#### Required work:
Please state how many lines in the records below contain the word "https"; the number alone is the answer.

Dataset entries:

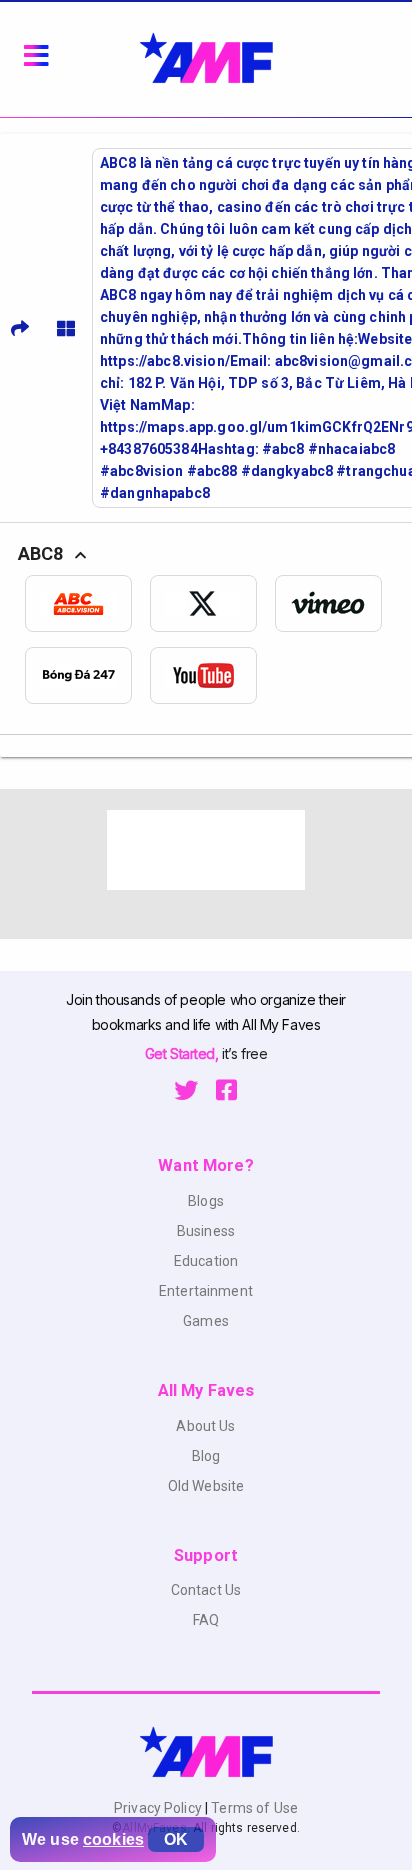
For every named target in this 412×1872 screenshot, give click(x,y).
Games (206, 1321)
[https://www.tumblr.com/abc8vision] (87, 675)
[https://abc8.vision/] (87, 603)
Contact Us (206, 1590)
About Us (205, 1426)
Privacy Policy (159, 1808)
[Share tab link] (20, 328)
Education (206, 1261)
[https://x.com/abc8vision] (212, 603)
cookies (113, 1839)
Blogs (206, 1201)
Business (206, 1231)
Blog (206, 1456)
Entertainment (206, 1291)
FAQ (206, 1620)
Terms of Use (253, 1808)
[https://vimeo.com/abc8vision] (337, 603)
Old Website (206, 1486)
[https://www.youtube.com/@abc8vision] (212, 675)
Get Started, (183, 1053)
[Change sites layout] (66, 328)
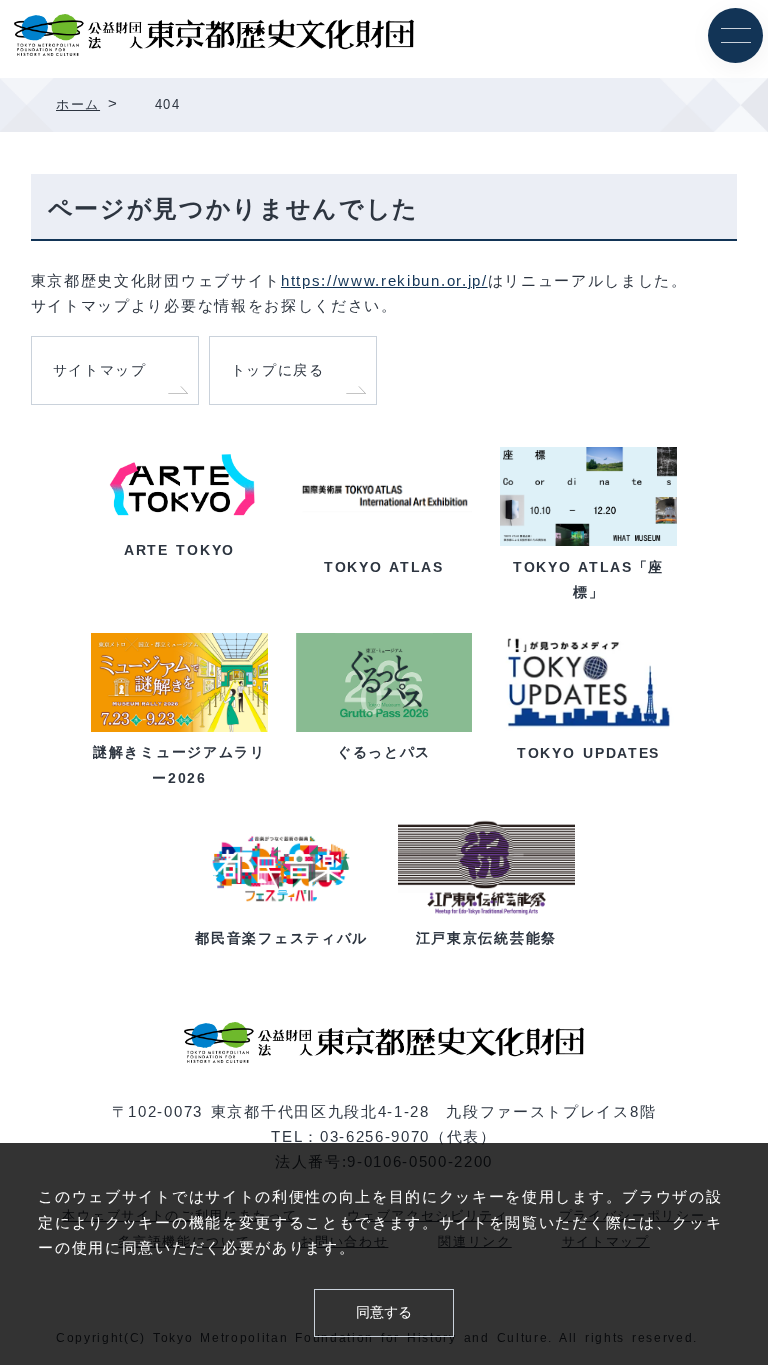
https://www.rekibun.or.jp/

#### Output of the task:
6